WORK REQUIRED.
Each record that follows must be given again without alteration.
····················
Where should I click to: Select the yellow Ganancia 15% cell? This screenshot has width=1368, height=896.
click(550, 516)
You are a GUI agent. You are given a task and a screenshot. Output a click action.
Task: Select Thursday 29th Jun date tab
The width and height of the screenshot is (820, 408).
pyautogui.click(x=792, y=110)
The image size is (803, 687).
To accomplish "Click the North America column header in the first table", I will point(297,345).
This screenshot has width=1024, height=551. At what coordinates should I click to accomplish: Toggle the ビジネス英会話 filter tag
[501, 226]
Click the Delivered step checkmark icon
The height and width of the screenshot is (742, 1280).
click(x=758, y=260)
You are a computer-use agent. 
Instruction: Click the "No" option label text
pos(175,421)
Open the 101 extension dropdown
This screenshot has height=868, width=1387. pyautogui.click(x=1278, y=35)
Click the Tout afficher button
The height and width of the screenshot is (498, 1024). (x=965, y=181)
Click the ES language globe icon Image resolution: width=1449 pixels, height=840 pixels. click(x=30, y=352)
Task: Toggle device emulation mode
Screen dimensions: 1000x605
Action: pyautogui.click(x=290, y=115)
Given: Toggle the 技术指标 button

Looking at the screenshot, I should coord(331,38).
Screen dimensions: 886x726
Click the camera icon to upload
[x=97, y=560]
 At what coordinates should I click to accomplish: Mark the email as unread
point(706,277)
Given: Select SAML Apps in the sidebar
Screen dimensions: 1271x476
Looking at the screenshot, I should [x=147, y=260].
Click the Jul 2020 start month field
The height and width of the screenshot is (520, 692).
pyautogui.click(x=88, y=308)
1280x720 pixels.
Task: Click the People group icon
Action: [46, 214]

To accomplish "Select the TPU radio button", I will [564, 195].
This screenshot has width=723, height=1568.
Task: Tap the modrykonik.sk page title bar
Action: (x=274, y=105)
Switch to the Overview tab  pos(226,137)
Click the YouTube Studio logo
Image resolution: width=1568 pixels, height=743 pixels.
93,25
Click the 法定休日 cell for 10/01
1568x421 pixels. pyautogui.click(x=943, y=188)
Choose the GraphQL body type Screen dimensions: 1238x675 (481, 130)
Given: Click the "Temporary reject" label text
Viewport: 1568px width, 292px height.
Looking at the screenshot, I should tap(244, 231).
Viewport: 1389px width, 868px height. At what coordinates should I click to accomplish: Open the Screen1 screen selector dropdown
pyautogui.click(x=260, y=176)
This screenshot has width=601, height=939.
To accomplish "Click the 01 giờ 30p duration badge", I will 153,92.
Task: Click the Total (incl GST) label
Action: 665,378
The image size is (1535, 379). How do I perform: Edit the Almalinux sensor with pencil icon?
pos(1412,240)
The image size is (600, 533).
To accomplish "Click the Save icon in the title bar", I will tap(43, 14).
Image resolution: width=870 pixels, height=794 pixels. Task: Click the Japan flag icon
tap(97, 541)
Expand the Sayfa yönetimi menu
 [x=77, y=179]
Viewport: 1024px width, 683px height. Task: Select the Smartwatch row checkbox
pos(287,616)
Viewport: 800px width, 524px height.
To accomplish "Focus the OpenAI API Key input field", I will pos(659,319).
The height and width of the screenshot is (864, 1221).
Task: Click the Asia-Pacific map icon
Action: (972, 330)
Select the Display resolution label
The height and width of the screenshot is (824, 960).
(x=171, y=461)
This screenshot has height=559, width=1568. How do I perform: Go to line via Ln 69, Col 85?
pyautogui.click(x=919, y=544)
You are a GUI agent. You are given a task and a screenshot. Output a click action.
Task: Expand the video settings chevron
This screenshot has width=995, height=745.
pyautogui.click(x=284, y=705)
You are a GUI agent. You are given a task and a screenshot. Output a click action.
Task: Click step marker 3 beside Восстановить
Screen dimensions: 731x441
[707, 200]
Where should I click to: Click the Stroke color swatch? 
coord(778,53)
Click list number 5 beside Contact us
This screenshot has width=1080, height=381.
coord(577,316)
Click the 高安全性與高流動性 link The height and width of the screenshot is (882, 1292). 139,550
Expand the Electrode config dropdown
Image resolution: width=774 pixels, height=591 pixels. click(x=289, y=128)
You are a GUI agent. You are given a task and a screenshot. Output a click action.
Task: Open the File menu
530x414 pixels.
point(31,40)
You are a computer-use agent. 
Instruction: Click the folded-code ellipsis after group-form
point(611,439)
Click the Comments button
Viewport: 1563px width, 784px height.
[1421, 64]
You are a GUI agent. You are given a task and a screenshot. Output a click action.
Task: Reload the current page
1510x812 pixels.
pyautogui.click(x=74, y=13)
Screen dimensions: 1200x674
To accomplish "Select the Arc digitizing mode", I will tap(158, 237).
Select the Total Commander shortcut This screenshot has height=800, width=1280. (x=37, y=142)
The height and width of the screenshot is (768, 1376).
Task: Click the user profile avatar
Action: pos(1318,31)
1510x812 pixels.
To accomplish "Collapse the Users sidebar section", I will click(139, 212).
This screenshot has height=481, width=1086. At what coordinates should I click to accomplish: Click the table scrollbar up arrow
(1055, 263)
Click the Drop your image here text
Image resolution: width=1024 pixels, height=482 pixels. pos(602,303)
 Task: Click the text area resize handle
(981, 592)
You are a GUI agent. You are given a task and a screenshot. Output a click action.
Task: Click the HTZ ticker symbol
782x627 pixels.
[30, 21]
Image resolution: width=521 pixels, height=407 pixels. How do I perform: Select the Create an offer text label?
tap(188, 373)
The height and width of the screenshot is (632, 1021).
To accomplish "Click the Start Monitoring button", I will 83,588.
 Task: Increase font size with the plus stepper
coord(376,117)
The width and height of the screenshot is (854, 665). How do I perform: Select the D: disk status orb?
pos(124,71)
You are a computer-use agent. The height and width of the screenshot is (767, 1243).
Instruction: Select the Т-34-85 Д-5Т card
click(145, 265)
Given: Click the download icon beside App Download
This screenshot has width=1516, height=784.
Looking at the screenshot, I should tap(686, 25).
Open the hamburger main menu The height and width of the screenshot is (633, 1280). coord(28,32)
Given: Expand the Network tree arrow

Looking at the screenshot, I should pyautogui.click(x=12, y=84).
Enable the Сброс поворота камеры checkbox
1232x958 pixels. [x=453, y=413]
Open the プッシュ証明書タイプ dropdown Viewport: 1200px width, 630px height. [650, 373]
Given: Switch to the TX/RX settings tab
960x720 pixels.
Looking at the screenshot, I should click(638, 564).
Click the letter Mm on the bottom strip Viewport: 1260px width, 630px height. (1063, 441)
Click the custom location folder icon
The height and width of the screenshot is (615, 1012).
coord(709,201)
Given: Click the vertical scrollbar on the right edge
····················
TASK RESPONSE.
Where should I click to: Select the yellow Ganancia 15% cell? This screenshot has width=1368, height=896.
click(550, 516)
You are a GUI agent. You are given a task and a screenshot. Output a click action.
Task: Select Thursday 29th Jun date tab
The width and height of the screenshot is (820, 408).
pyautogui.click(x=792, y=110)
The image size is (803, 687).
To accomplish "Click the North America column header in the first table", I will point(297,345).
This screenshot has width=1024, height=551. At what coordinates should I click to accomplish: Toggle the ビジネス英会話 filter tag
[501, 226]
Click the Delivered step checkmark icon
The height and width of the screenshot is (742, 1280).
click(x=758, y=260)
You are a computer-use agent. 
Instruction: Click the "No" option label text
pos(175,421)
Open the 101 extension dropdown
This screenshot has height=868, width=1387. pyautogui.click(x=1278, y=35)
Click the Tout afficher button
The height and width of the screenshot is (498, 1024). (x=965, y=181)
Click the ES language globe icon Image resolution: width=1449 pixels, height=840 pixels. click(x=30, y=352)
Task: Toggle device emulation mode
Screen dimensions: 1000x605
Action: pyautogui.click(x=290, y=115)
Given: Toggle the 技术指标 button

Looking at the screenshot, I should coord(331,38).
Screen dimensions: 886x726
Click the camera icon to upload
[x=97, y=560]
 At what coordinates should I click to accomplish: Mark the email as unread
point(706,277)
Given: Select SAML Apps in the sidebar
Screen dimensions: 1271x476
Looking at the screenshot, I should [x=147, y=260].
Click the Jul 2020 start month field
The height and width of the screenshot is (520, 692).
pyautogui.click(x=88, y=308)
1280x720 pixels.
Task: Click the People group icon
Action: [46, 214]

To accomplish "Select the TPU radio button", I will [564, 195].
This screenshot has width=723, height=1568.
Task: Tap the modrykonik.sk page title bar
Action: (x=274, y=105)
Switch to the Overview tab  pos(226,137)
Click the YouTube Studio logo
Image resolution: width=1568 pixels, height=743 pixels.
93,25
Click the 法定休日 cell for 10/01
1568x421 pixels. pyautogui.click(x=943, y=188)
Choose the GraphQL body type Screen dimensions: 1238x675 (481, 130)
Given: Click the "Temporary reject" label text
Viewport: 1568px width, 292px height.
Looking at the screenshot, I should tap(244, 231).
Viewport: 1389px width, 868px height. At what coordinates should I click to accomplish: Open the Screen1 screen selector dropdown
pyautogui.click(x=260, y=176)
This screenshot has width=601, height=939.
To accomplish "Click the 01 giờ 30p duration badge", I will 153,92.
Task: Click the Total (incl GST) label
Action: 665,378
The image size is (1535, 379). How do I perform: Edit the Almalinux sensor with pencil icon?
pos(1412,240)
The image size is (600, 533).
To accomplish "Click the Save icon in the title bar", I will tap(43, 14).
Image resolution: width=870 pixels, height=794 pixels. Task: Click the Japan flag icon
tap(97, 541)
Expand the Sayfa yönetimi menu
 [x=77, y=179]
Viewport: 1024px width, 683px height. Task: Select the Smartwatch row checkbox
pos(287,616)
Viewport: 800px width, 524px height.
To accomplish "Focus the OpenAI API Key input field", I will pos(659,319).
The height and width of the screenshot is (864, 1221).
Task: Click the Asia-Pacific map icon
Action: (972, 330)
Select the Display resolution label
The height and width of the screenshot is (824, 960).
(x=171, y=461)
This screenshot has height=559, width=1568. How do I perform: Go to line via Ln 69, Col 85?
pyautogui.click(x=919, y=544)
You are a GUI agent. You are given a task and a screenshot. Output a click action.
Task: Expand the video settings chevron
This screenshot has width=995, height=745.
pyautogui.click(x=284, y=705)
You are a GUI agent. You are given a task and a screenshot. Output a click action.
Task: Click step marker 3 beside Восстановить
Screen dimensions: 731x441
[707, 200]
Where should I click to: Click the Stroke color swatch? 
coord(778,53)
Click list number 5 beside Contact us
This screenshot has width=1080, height=381.
coord(577,316)
Click the 高安全性與高流動性 link The height and width of the screenshot is (882, 1292). 139,550
Expand the Electrode config dropdown
Image resolution: width=774 pixels, height=591 pixels. click(x=289, y=128)
You are a GUI agent. You are given a task and a screenshot. Output a click action.
Task: Open the File menu
530x414 pixels.
point(31,40)
You are a computer-use agent. 
Instruction: Click the folded-code ellipsis after group-form
point(611,439)
Click the Comments button
Viewport: 1563px width, 784px height.
[1421, 64]
You are a GUI agent. You are given a task and a screenshot. Output a click action.
Task: Reload the current page
1510x812 pixels.
pyautogui.click(x=74, y=13)
Screen dimensions: 1200x674
To accomplish "Select the Arc digitizing mode", I will tap(158, 237).
Select the Total Commander shortcut This screenshot has height=800, width=1280. (x=37, y=142)
The height and width of the screenshot is (768, 1376).
Task: Click the user profile avatar
Action: pos(1318,31)
1510x812 pixels.
To accomplish "Collapse the Users sidebar section", I will click(139, 212).
This screenshot has height=481, width=1086. At what coordinates should I click to accomplish: Click the table scrollbar up arrow
(1055, 263)
Click the Drop your image here text
Image resolution: width=1024 pixels, height=482 pixels. pos(602,303)
 Task: Click the text area resize handle
(981, 592)
You are a GUI agent. You are given a task and a screenshot. Output a click action.
Task: Click the HTZ ticker symbol
782x627 pixels.
[30, 21]
Image resolution: width=521 pixels, height=407 pixels. How do I perform: Select the Create an offer text label?
tap(188, 373)
The height and width of the screenshot is (632, 1021).
To accomplish "Click the Start Monitoring button", I will 83,588.
 Task: Increase font size with the plus stepper
coord(376,117)
The width and height of the screenshot is (854, 665). How do I perform: Select the D: disk status orb?
pos(124,71)
You are a computer-use agent. The height and width of the screenshot is (767, 1243).
Instruction: Select the Т-34-85 Д-5Т card
click(145, 265)
Given: Click the download icon beside App Download
This screenshot has width=1516, height=784.
Looking at the screenshot, I should tap(686, 25).
Open the hamburger main menu The height and width of the screenshot is (633, 1280). coord(28,32)
Given: Expand the Network tree arrow

Looking at the screenshot, I should pyautogui.click(x=12, y=84).
Enable the Сброс поворота камеры checkbox
1232x958 pixels. [x=453, y=413]
Open the プッシュ証明書タイプ dropdown Viewport: 1200px width, 630px height. [650, 373]
Given: Switch to the TX/RX settings tab
960x720 pixels.
Looking at the screenshot, I should click(638, 564).
Click the letter Mm on the bottom strip Viewport: 1260px width, 630px height. (1063, 441)
Click the custom location folder icon
The height and width of the screenshot is (615, 1012).
coord(709,201)
Given: Click the vertical scrollbar on the right edge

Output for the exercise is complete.